Wash the filter by adding 200 µL of 100 mM ammonium bicarbonate buffer and centrifuge again.
Collect the filtrate and combine it with the filtrate of Step 5.
Time taken - up to 3 hours.
Desalting of blocked and labeled peptide solution:
This step is performed utilizing a C18 reverse-phase solid phase extraction cartridge. We used Waters Sep-Pak light, which accommodates a relatively small volume with a high binding capacity thus providing convenient sample concentration at this step.
Acidify the pooled filtrates (obtained at step 7 above) to pH 3 by adding formic acid and dilute to 3 mL 0.1% formic acid in water.
Condition a Sep-Pack light C18 cartridge by injecting 5 mL of 80% acetonitrile, 20% water, 0.5% formic acid with a syringe.
Discard the flow-through.
Caution: Do not dry the cartridge by introducing air at the end of the injection. Always keep the cartridge wet.
Rinse the Sep-Pack light C18 cartridge with 5 mL of water with 0.1% formic acid and discard the flow-through.
Apply the sample to the cartridge at a maximum of 1 mL/min and collect the flow-through. Note: Measure the flow with a timer using the syringe volume marks.
Reapply the sample to the cartridge to improve peptide binding and recovery.
Wash the Sep-Pack light C18 cartridge twice with 5 mL 0.1% formic acid in water and discard the flow through.
Elute peptides with 1.5 mL of 80% acetonitrile, 20% water, 0.5% formic acid at a maximum of 1 mL/min. Collect the eluate into a microfuge tube.
Evaporate the eluate organic solvent under vacuum (using a speedvac).
Caution: Do not dry completely.
- Resuspend the peptides in 20 µL of 3% acetonitrile, 97% water, 0.1% formic acid. Store the samples at -80 ºC until mass spectrometry analysis.
Time taken - 3 hours (strongly depend on speedvac speed).
Identification of N-terminal Peptides by Liquid Chromatography-Tandem Mass Spectrometry
TAILS-enriched N-terminal peptides have been analyzed on quadrupole-time of flight QSTAR (ABI) and an LTQ-Orbitrap (ThermoFisher) mass spectrometers, but can be analyzed on any tandem mass spectrometer. An LTQ-Orbitrap mass spectrometer is preferred because of its fast duty cycle time and high mass accuracy. Using the Orbitrap, TAILS data coverage has proven excellent without sample prefractionation due to the massive sample simplification achieved following removal of the internal tryptic peptides. However, higher coverage and potentially better quantification accuracy can be obtained using a 2D peptide separation system following TAILS, such as strong cation exchange chromatography to generate 10 fractions, with each then being loaded separately on the mass spectrometer. A description of the LC-MS/MS setup is not within the scope of this protocol so here we outline the conditions used for the LTQ-Orbitrap TAILS analysis26 only briefly. These steps can be easily adapted to other mass spectrometers.

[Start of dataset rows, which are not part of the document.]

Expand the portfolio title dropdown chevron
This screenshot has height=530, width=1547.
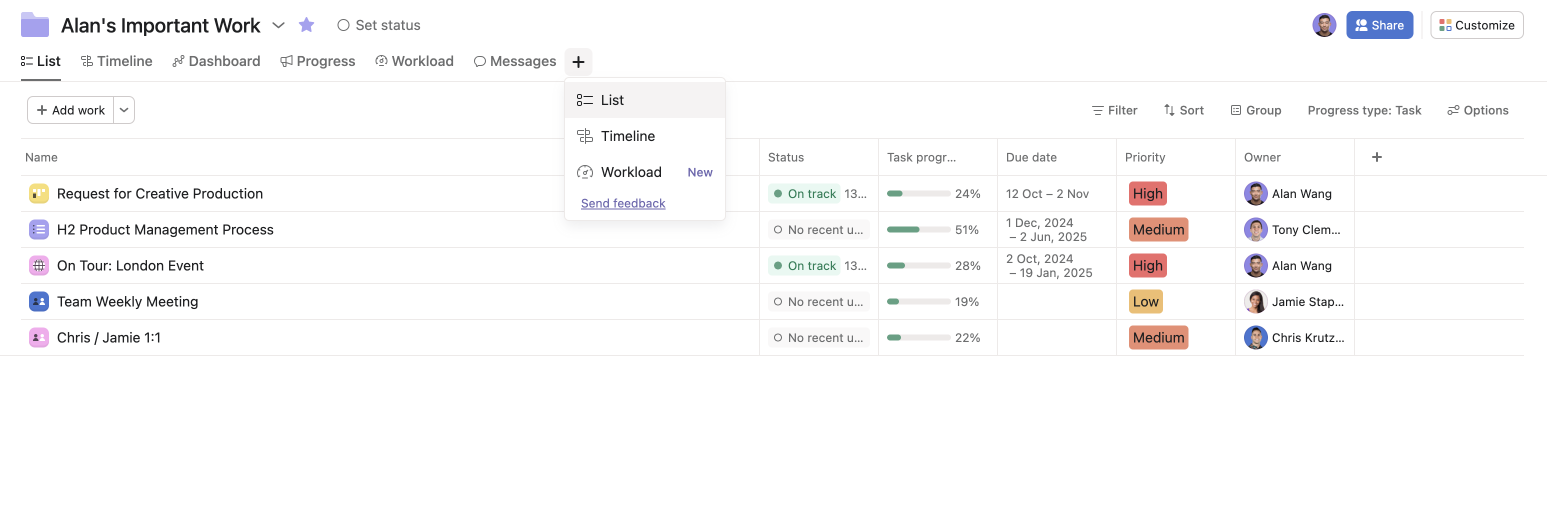pos(279,25)
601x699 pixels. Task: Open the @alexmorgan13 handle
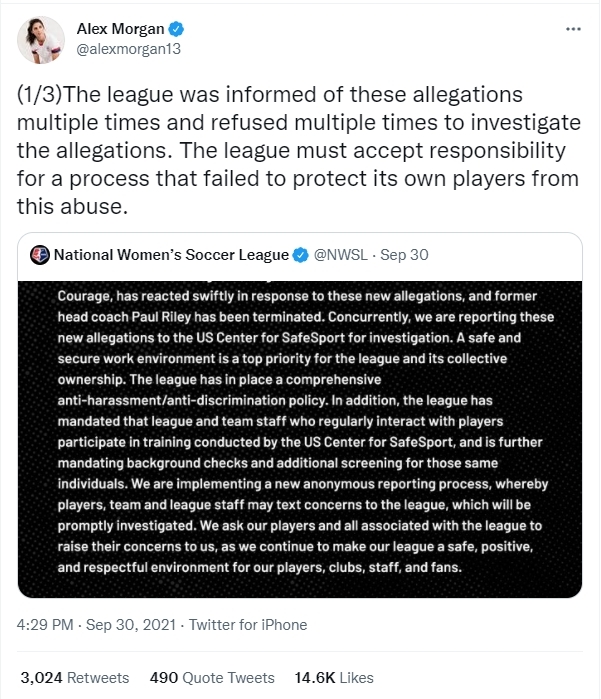[x=129, y=48]
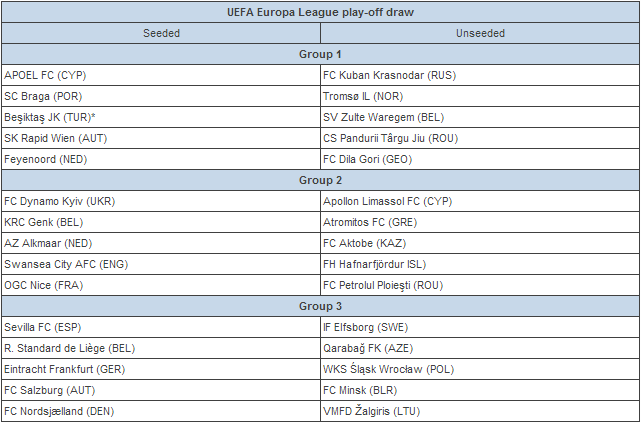Click the 'Group 1' section header
Image resolution: width=641 pixels, height=422 pixels.
point(320,54)
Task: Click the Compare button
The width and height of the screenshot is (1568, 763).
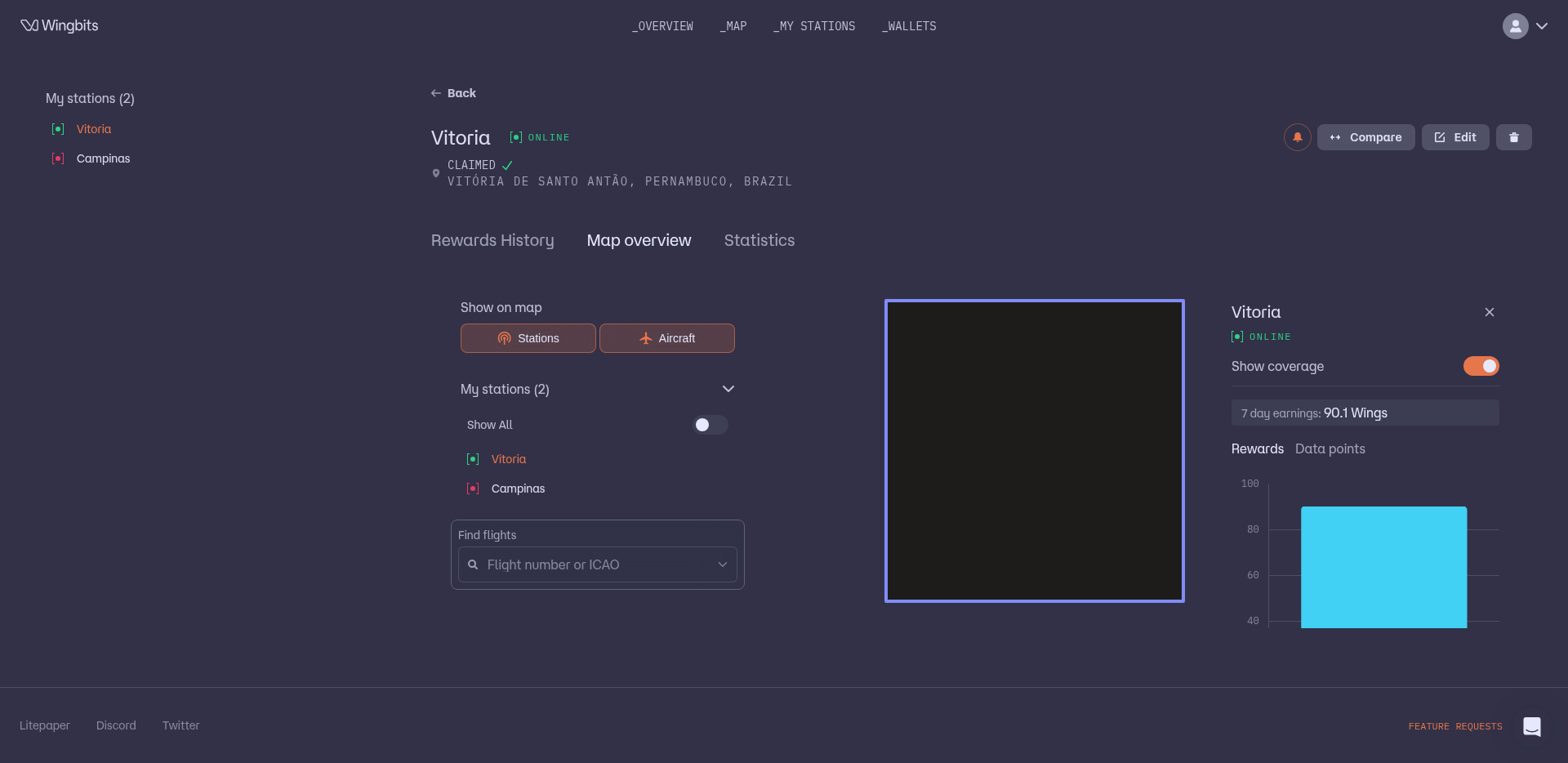Action: point(1365,137)
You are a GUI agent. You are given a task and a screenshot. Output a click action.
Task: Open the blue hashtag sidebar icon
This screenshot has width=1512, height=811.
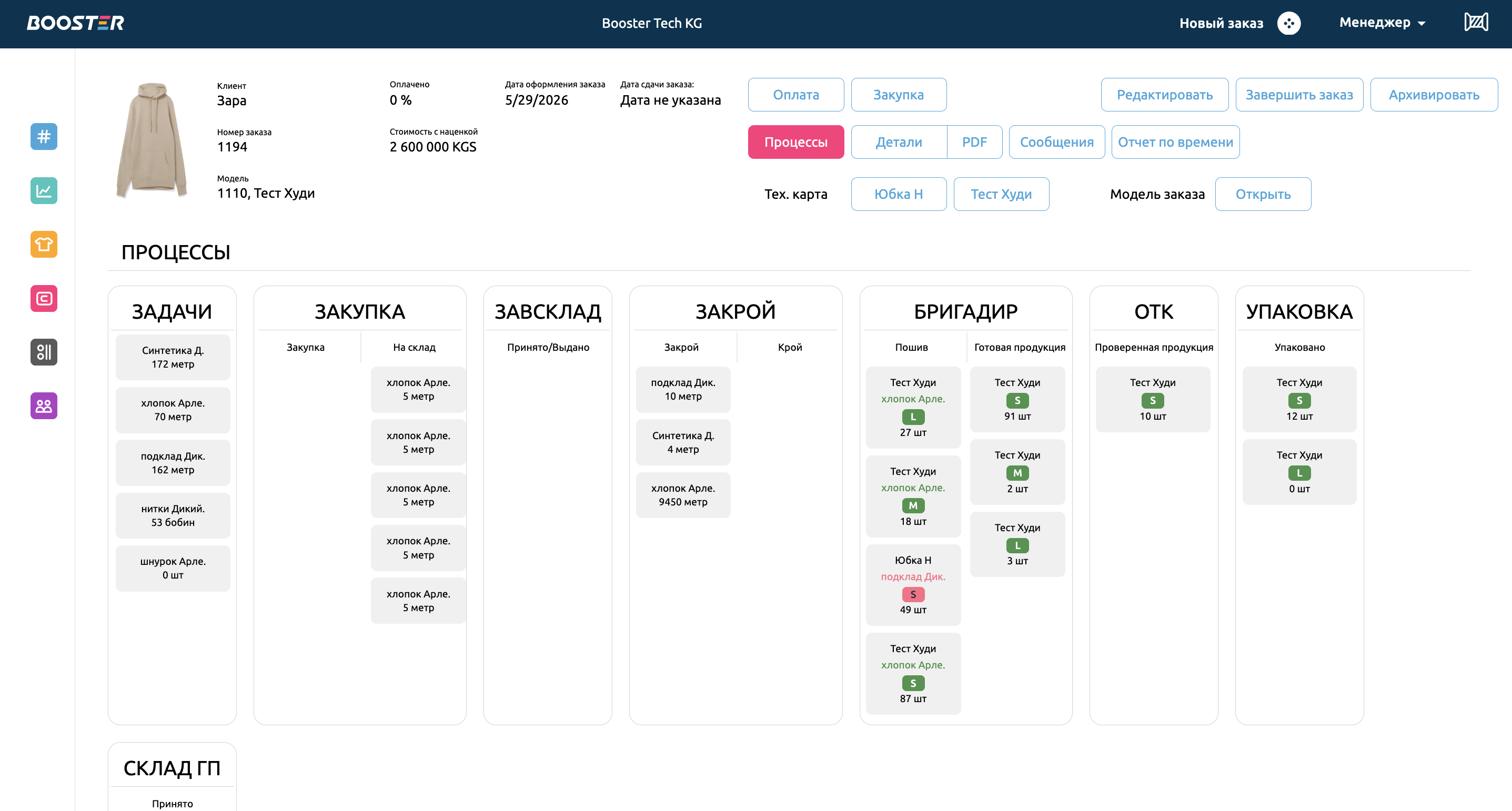[44, 136]
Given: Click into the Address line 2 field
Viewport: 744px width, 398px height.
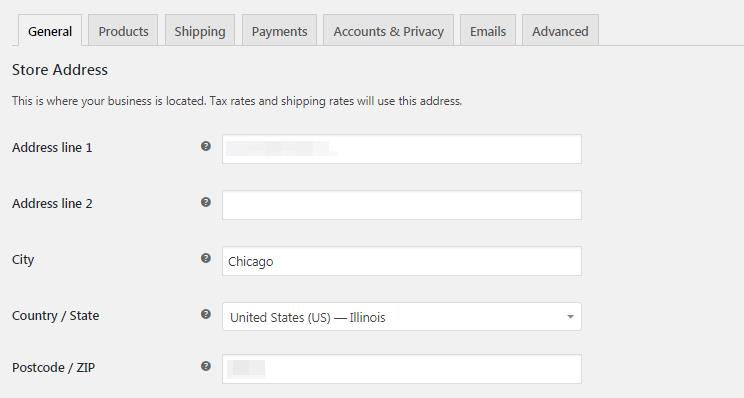Looking at the screenshot, I should 402,205.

- Load peptides onto a C18 reverse-phase (3 µm ReproSil Pur C18 beads) capillary column (15 cm, 75 mm inner diameter fused silica emitter with a 8 mm diameter opening) with a nanoflow HPLC in-line with the mass spectrometer as described.
Optional: If required, prior to loading the column, desalt peptide sample using STop And Go Extraction (STAGE) tips30.
Elute the peptides from the reverse-phase column with a gradient composed of Buffer A (0.5% acetic acid) and Buffer B (0.5% acetic acid and 80% acetonitrile) and inject it directly into the mass spectrometer by ion-spray ionization. The gradient is formed with 6 to 30% Buffer B in 60 min, then from 30 to 80% Buffer B in 10 min and held at 80% of Buffer B for 5 min.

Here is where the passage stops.